■ Requirement a
Copy the passage of the forum thread on space-saving shop additions from "In my moderate" up to and including "floor is awesome.".

■ Text block
┌────────

# Space Saving Shop Additions



## Taylormade (Feb 3, 2011)

In my moderate size shop, floor space is at a premium. I have a floor jointer, planer and belt sander combo that all have stands taking up valuable space. 

I'm glad to say 2 of those three are now on full extension drawer slides on one of my workbenches. The planer, when extended, has a support leg to help with vibration. The added space on the floor is awesome.


----------



## firemedic (Dec 26, 2010)

:smile::thumbup:

That's a great idea!

I'm fortunately not at any shortage of space but I can sympathize! Nicely done :thumbup:

~tom "Ignorance is not a lack of intelligence - it's a lack of know-how"


----------



## Shop Dad (May 3, 2011)

Those look great TM! Looks like this will help you work efficiently and not have to mess around with setup. Like the dust collection on them too. :thumbsup:


----------



## DST (Jan 10, 2011)

That is an ingenious idea.


----------



## MastersHand (Nov 28, 2010)

Nice Idea what slides did you use


----------



## Taylormade (Feb 3, 2011)

Thanks everyone! I used these 24" slides that I had laying around from another project.


----------



## cabinetman (Jul 5, 2007)

That's really a clever idea. You did a nice job with alignment...looks good. The planer might prove to be a bit high. Maybe not. Make sure you regularly check the slides and to keep them clean. All those itsy bitsy ball bearings like a nice clean greased track to do their roller thing. Wood dust and small chips will sooner or later play some havoc.

BTW...what did you do to lock the slides in the "out" position?










 







.


----------



## Taylormade (Feb 3, 2011)

cabinetman said:


> That's really a clever idea. You did a nice job with alignment...looks good. The planer might prove to be a bit high. Maybe not. Make sure you regularly check the slides and to keep them clean. All those itsy bitsy ball bearings like a nice clean greased track to do their roller thing. Wood dust and small chips will sooner or later play some havoc.
> 
> BTW...what did you do to lock the slides in the "out" position?
> 
> .

└────────

■ Requirement b
Render the entries from the first line up to and including the line with "Click the 狮城新闻" as a Markdown table with the columns No. and Line, leaving out blank lines.

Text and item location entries

┌────────

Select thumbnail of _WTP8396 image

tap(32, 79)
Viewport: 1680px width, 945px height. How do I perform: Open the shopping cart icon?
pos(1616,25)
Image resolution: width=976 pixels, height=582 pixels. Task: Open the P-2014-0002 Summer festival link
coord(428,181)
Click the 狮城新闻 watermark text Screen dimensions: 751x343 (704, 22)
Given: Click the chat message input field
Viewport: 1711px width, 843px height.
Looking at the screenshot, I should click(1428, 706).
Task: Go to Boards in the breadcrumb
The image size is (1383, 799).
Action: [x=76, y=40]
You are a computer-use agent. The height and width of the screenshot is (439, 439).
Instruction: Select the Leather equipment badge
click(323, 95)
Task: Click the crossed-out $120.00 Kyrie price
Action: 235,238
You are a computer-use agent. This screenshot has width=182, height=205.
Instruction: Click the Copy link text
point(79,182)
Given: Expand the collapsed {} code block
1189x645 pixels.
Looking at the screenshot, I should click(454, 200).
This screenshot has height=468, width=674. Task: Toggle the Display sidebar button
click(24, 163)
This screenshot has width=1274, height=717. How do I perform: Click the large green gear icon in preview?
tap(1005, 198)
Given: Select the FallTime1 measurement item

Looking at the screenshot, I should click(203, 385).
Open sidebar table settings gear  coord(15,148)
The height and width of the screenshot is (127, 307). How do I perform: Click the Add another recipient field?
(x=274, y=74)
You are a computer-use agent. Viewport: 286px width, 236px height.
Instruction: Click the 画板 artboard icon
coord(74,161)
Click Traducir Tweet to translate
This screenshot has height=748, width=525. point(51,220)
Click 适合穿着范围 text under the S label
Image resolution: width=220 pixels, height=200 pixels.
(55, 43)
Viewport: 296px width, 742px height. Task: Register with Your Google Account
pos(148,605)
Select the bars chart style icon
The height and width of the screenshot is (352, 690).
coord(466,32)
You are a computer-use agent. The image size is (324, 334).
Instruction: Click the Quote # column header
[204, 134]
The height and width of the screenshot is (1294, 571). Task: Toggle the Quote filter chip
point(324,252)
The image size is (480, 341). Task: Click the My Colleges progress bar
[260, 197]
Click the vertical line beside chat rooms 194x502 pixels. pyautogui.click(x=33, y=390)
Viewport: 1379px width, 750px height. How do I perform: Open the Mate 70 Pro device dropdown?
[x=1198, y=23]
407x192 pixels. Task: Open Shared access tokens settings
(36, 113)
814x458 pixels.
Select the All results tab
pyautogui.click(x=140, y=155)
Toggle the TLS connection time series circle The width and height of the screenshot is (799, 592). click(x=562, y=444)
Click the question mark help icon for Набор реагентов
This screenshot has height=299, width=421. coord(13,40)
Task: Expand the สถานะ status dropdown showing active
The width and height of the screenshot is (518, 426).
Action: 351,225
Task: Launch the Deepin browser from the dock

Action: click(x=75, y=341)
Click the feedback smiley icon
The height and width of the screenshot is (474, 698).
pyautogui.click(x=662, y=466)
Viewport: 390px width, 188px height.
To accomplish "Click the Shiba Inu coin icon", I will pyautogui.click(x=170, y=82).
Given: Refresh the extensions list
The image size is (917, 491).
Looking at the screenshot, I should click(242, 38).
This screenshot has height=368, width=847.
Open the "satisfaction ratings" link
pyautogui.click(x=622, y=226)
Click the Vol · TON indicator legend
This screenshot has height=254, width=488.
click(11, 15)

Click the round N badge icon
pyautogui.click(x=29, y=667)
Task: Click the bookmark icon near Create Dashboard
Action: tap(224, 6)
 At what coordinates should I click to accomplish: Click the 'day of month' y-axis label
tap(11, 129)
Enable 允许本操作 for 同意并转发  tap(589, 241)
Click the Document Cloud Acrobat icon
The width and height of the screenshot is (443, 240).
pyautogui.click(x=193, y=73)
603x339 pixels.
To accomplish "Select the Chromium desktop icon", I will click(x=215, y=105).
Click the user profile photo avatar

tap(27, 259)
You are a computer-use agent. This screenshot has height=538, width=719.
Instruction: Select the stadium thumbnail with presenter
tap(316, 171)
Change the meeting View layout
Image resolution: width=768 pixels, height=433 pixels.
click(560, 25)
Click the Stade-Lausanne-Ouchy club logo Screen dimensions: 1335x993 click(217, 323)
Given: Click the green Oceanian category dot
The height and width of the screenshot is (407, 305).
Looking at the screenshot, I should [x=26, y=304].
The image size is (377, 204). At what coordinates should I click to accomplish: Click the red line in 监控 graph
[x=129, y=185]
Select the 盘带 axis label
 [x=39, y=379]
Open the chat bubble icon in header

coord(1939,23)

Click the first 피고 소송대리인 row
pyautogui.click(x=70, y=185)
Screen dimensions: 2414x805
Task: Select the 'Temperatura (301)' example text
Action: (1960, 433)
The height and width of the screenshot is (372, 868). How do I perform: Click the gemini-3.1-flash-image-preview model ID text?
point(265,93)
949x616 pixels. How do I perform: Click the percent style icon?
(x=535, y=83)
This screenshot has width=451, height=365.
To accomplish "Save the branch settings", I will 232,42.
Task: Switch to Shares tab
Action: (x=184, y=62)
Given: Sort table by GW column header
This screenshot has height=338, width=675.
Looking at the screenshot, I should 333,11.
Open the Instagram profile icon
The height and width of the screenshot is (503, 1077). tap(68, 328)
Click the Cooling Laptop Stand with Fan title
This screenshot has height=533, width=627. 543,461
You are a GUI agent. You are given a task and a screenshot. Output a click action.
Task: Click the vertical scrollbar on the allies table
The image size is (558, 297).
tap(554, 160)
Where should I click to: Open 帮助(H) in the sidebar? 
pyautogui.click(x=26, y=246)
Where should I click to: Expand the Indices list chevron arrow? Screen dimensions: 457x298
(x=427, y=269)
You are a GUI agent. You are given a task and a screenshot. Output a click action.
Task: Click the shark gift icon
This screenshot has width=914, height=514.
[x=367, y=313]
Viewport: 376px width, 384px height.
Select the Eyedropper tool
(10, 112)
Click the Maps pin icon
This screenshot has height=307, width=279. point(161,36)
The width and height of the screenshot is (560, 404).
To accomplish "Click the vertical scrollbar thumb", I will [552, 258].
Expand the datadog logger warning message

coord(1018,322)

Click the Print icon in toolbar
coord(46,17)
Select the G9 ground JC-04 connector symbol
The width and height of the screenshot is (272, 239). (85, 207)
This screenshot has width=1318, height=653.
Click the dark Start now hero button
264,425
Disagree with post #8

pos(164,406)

└────────

■ Full output a
In my moderate size shop, floor space is at a premium. I have a floor jointer, planer and belt sander combo that all have stands taking up valuable space. 

I'm glad to say 2 of those three are now on full extension drawer slides on one of my workbenches. The planer, when extended, has a support leg to help with vibration. The added space on the floor is awesome.

■ Full output b
| No. | Line |
|---|---|
| 1 | Select thumbnail of _WTP8396 image |
| 2 | tap(32, 79) |
| 3 | Viewport: 1680px width, 945px height. How do I perform: Open the shopping cart icon? |
| 4 | pos(1616,25) |
| 5 | Image resolution: width=976 pixels, height=582 pixels. Task: Open the P-2014-0002 Summer festival link |
| 6 | coord(428,181) |
| 7 | Click the 狮城新闻 watermark text Screen dimensions: 751x343 (704, 22) |